札幌市内のように住宅が密集しているところにいれば、携帯電話を使用が増える年末年始には、地域全体で相当な電磁波量となります。建物がまばらな田舎や過疎地に行けば、それを軽減できるはずです。道東のオホーツク海沿岸や、阿寒湖などの奥地に行けば、そのような環境に身を置くことができるかもしれません。私は北海道の地図を見ながら、思いを巡らせました。

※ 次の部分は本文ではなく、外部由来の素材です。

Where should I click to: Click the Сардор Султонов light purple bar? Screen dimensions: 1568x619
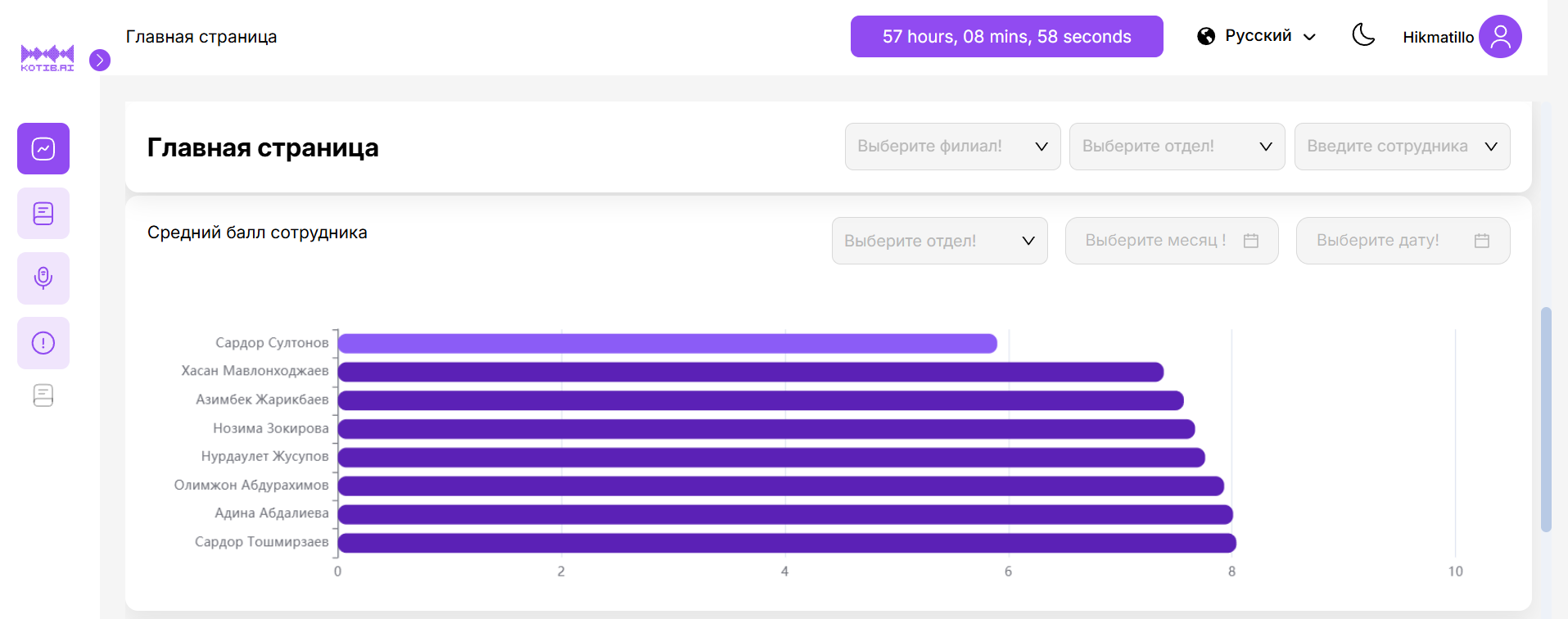click(667, 344)
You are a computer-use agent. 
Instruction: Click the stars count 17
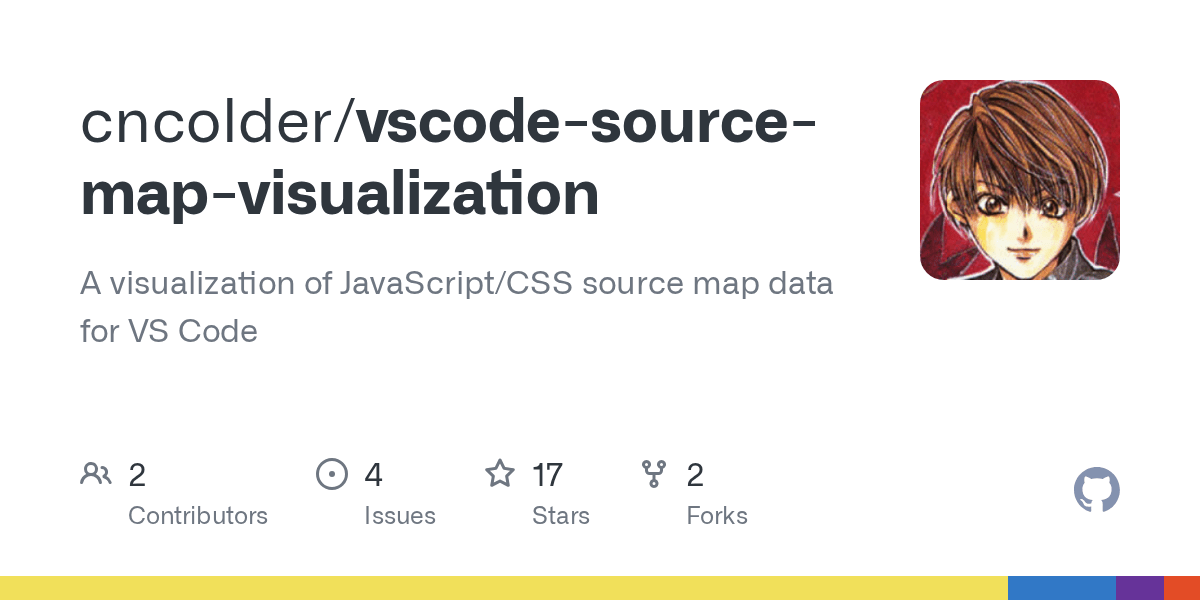(x=547, y=475)
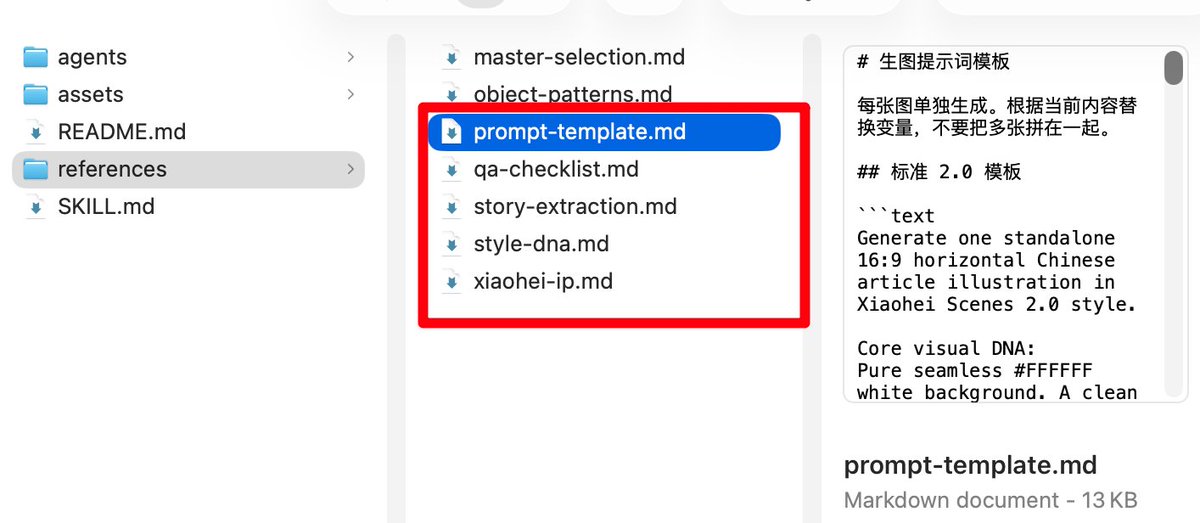Click the style-dna.md file icon
Viewport: 1200px width, 523px height.
click(x=452, y=244)
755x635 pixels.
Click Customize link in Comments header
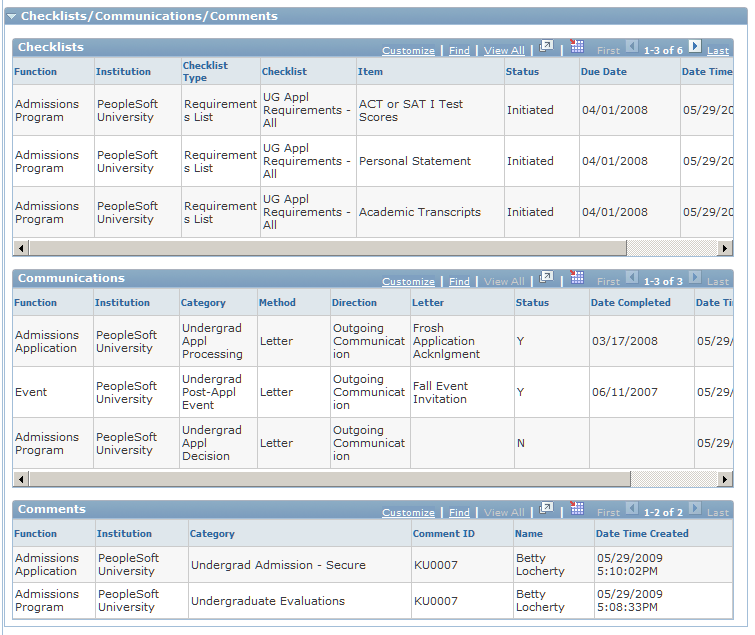coord(408,513)

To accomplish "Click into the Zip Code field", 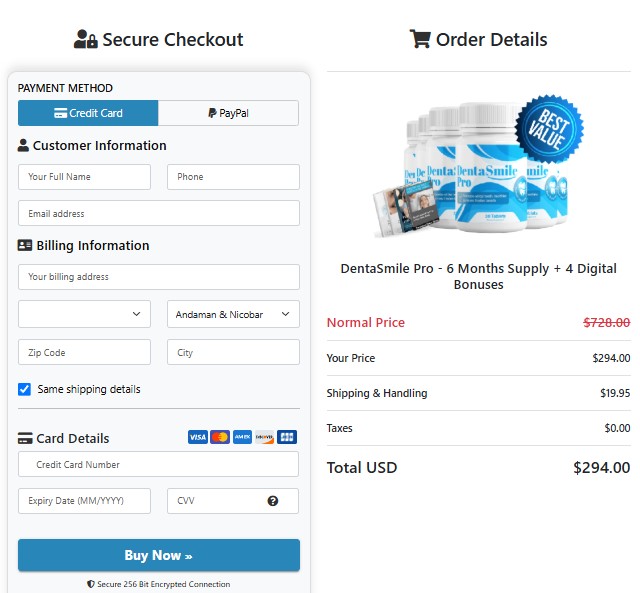I will (84, 352).
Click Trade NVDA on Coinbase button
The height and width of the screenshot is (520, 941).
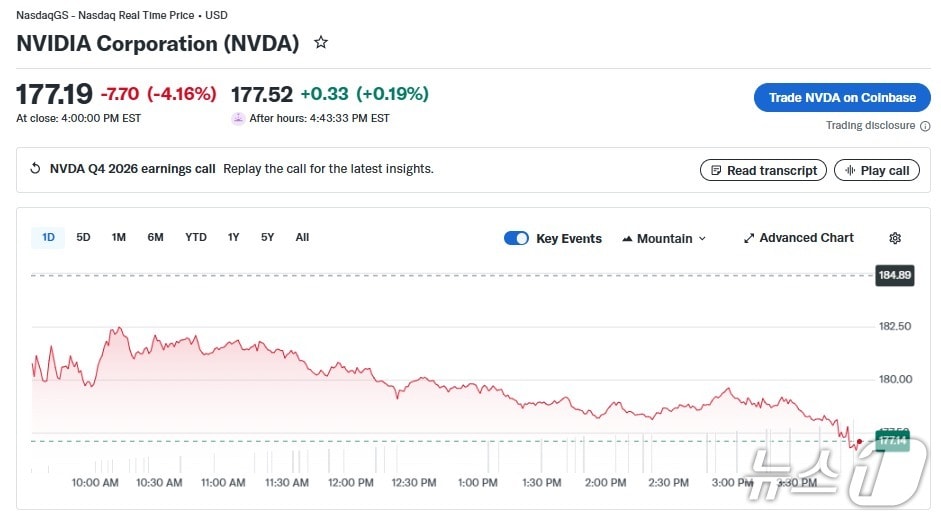coord(842,98)
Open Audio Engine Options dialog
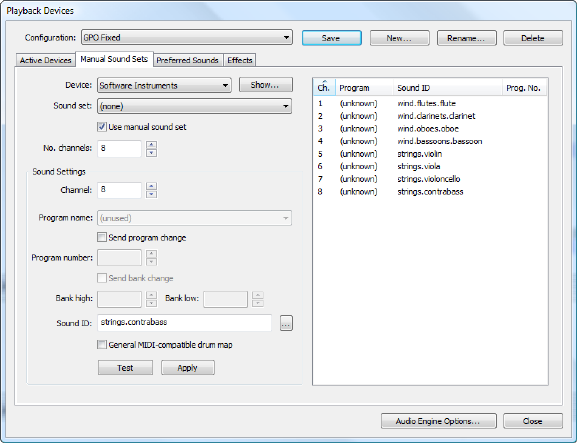 [x=439, y=421]
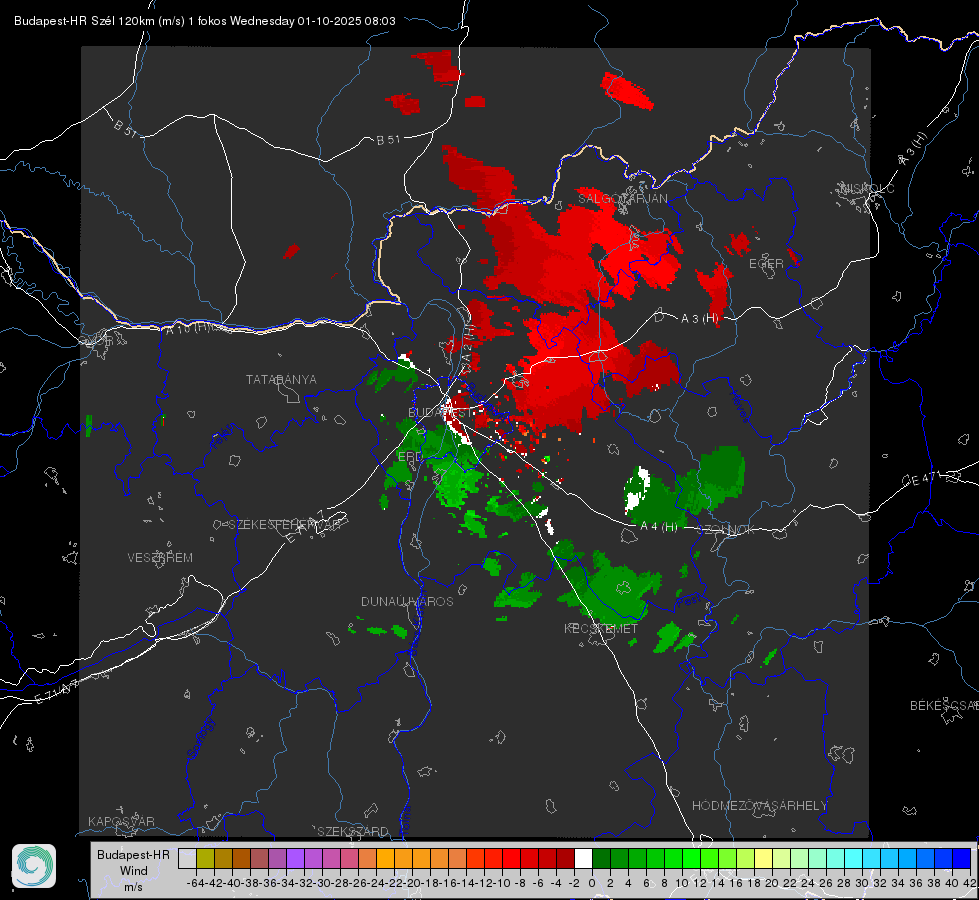Select the KECSKEMÉT city label
979x900 pixels.
[x=601, y=629]
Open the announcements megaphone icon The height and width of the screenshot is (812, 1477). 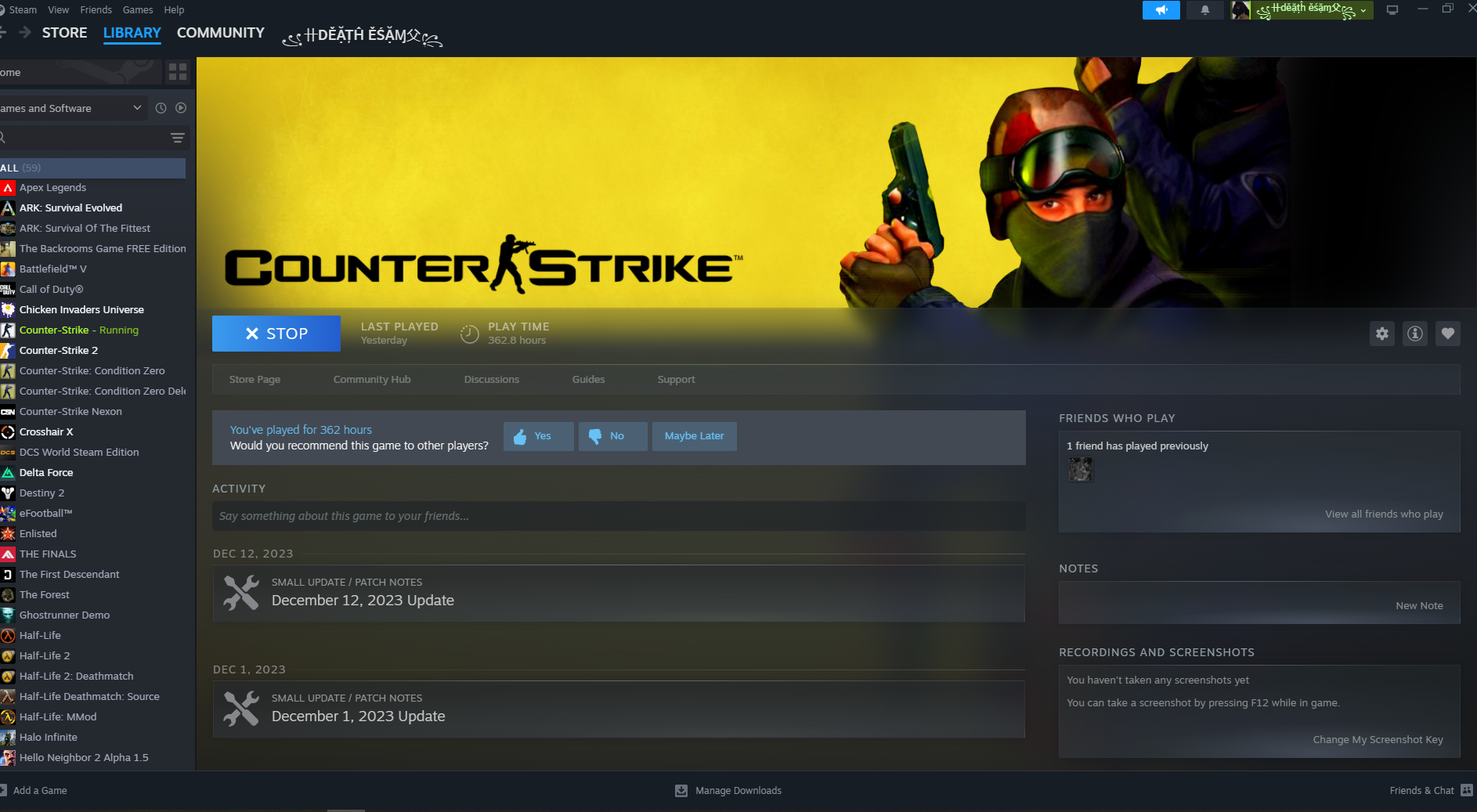[1161, 10]
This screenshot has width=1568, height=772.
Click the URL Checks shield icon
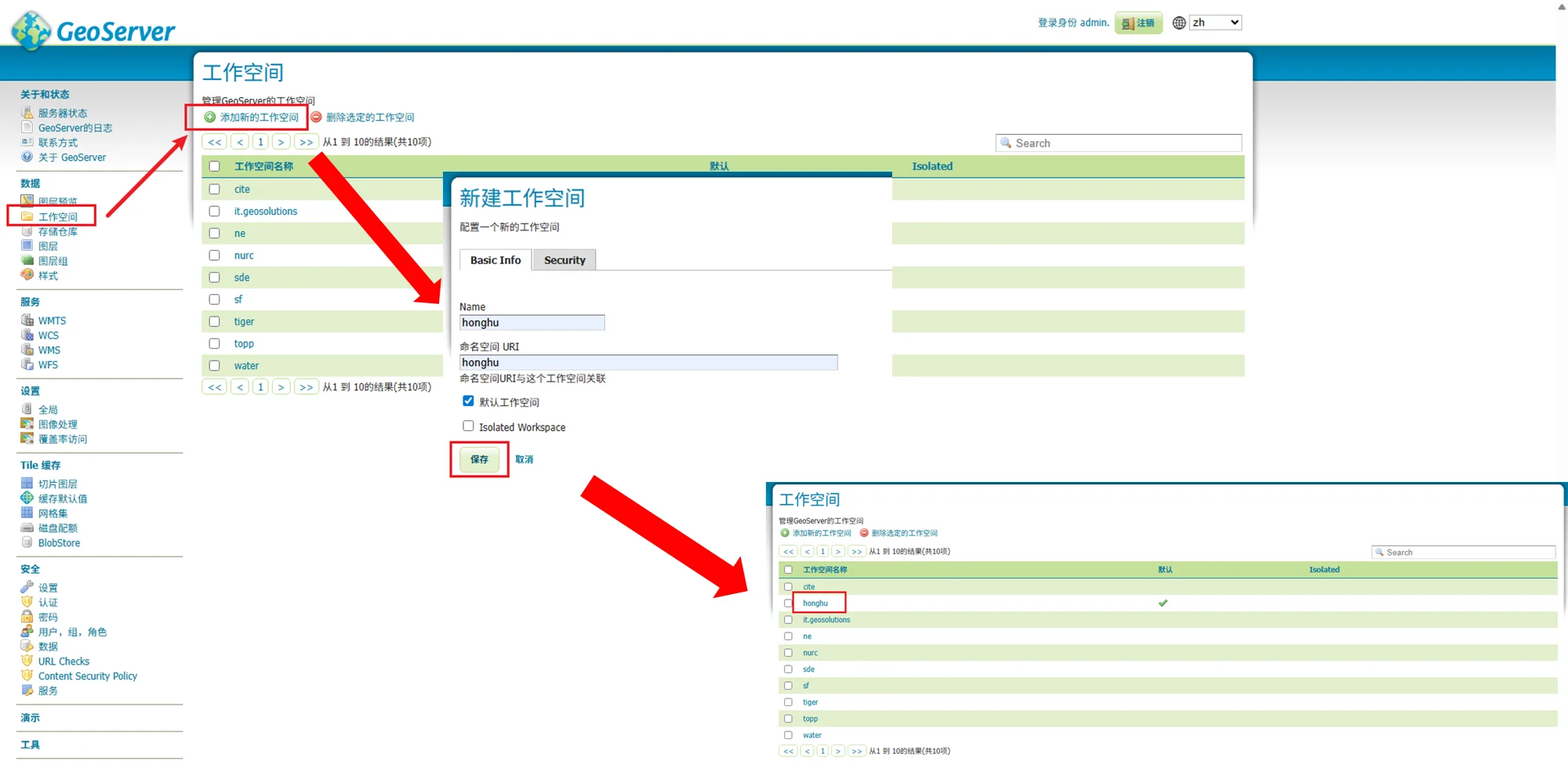tap(27, 661)
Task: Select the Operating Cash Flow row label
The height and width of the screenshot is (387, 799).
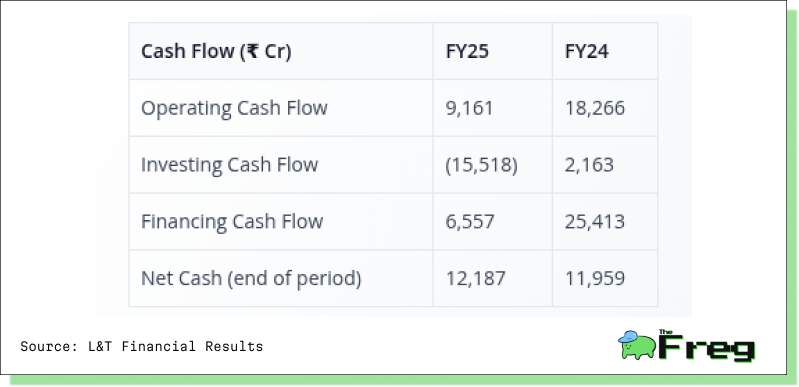Action: [234, 108]
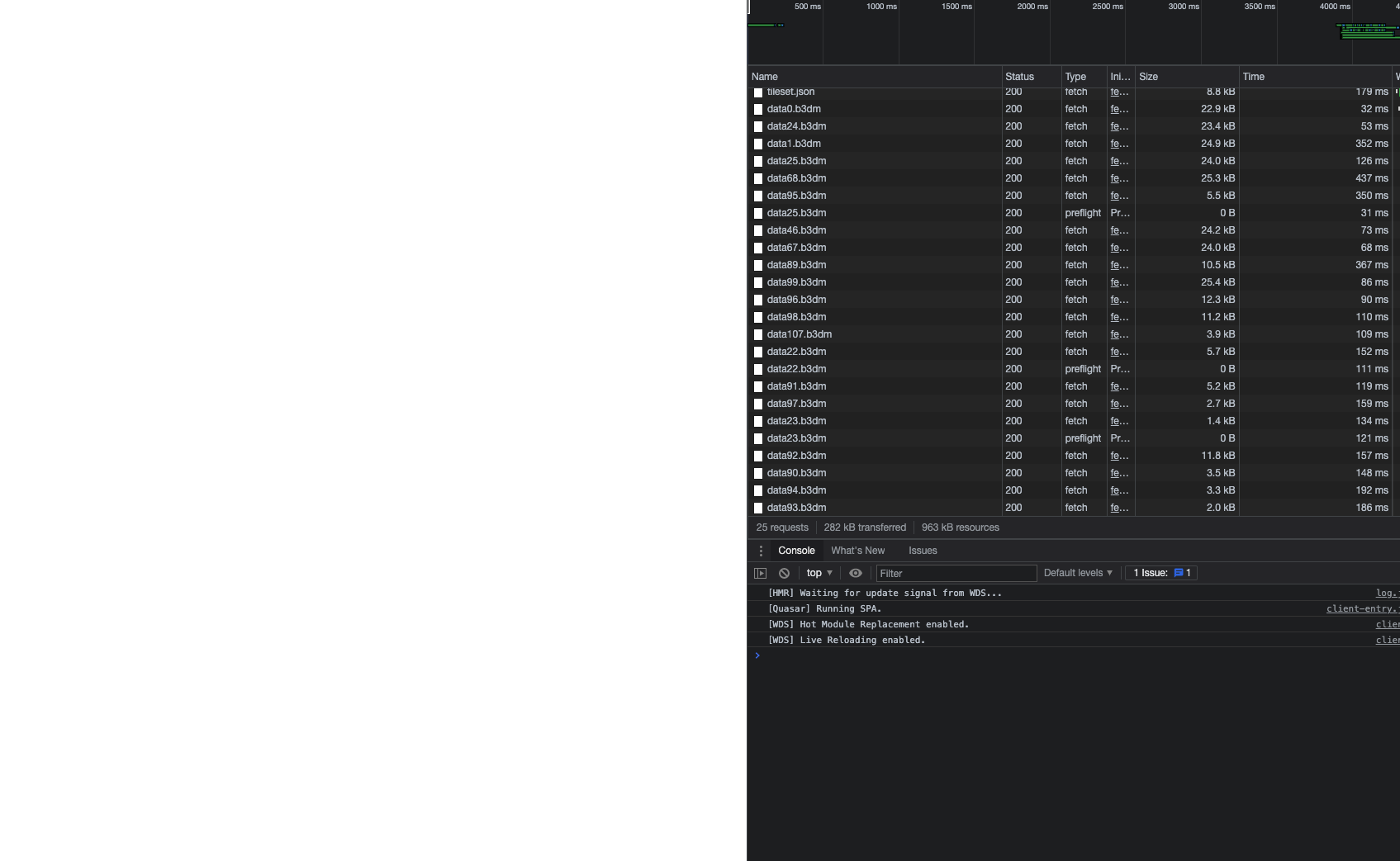Open the initiator link for data24.b3dm
This screenshot has height=861, width=1400.
[x=1118, y=126]
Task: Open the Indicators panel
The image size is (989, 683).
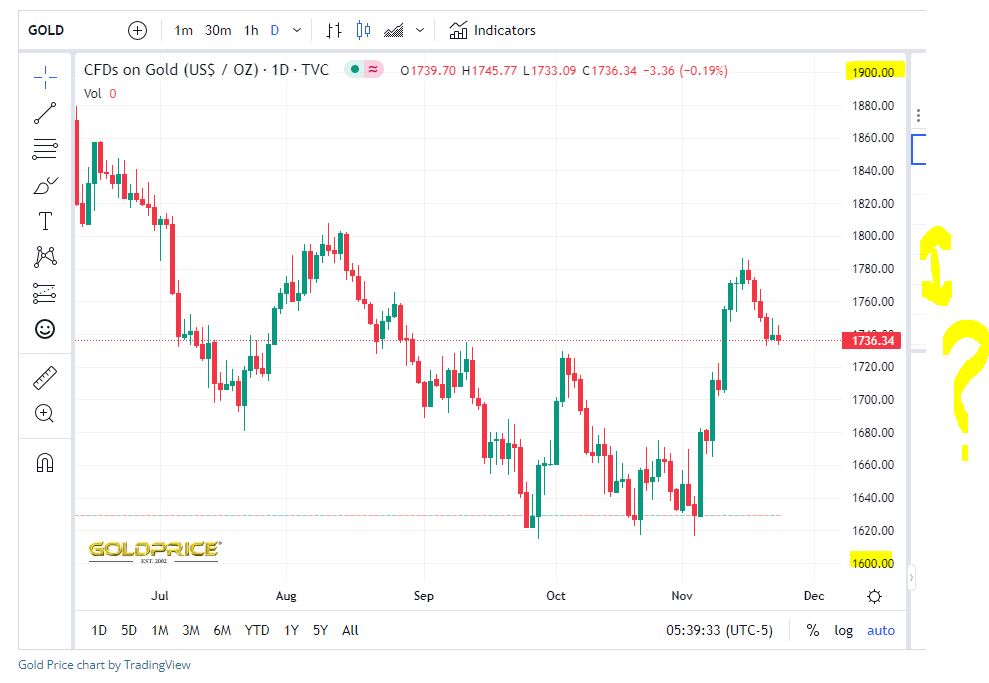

新年をホテルや旅館で迎える「年越しツアー」のプランが旅行会社から出ていたので、それを検討してみることにしました。そんな中で、新聞の広告が目に飛び込んできました。「船上で迎えるお正月・初日の出ツアー」。船で沖合に出てしまえば、携帯電話は通じなくなるかもしれない、そうすれば、電磁波による症状を起こさなくて済みます。夫に相談し、旅行会社に問い合わせてみることにしました。
旅行会社の担当者の説明によると、
○航路は苫小牧を出港して、室蘭沖まで航行する
○沖合数km〜数十kmのところを航行
○実際には初日の出が見やすいところ(雲の少ないところ)を探して航行するので、ルートは確定していない
○船内は携帯電話が通じるが、年配の参加者がほとんどなので、実際の使用者は少ないはずということでした。(注:この原稿を書いている2011年現在は、すでに高齢者の大半が携帯電話を使用していますが、2004年当時は、まだあまり普及していませんでした。)
[初日の出ツアー航路]
私は考えてみました。12月31日〜1月1日の1泊2日、参加人数は400名、年配の人が多く、携帯電話の使用率は少ない。400名が乗る船の中では、携帯の電磁波の影響は受けますが、船外は数km以上にわたって無人となります。それに対し、当時私が住んでいた住宅地は、家々が密集して、途切れることがなく続いています。地図を見ながら計算してみると、私の家のある区画には、100m四方に約60件の住宅が並んでいます。携帯電話の中継アンテナ1つの圏内が1km四方とすると、その中には約6000件の家が存在することになります。500m四方で計算すると、1500件くらい。1件あたり平均2人が暮らしているとすると、1km四方では、12000人。500m四方では、3000人。しかも船上とは違って、切れ目なくさらに住宅が続いていきます。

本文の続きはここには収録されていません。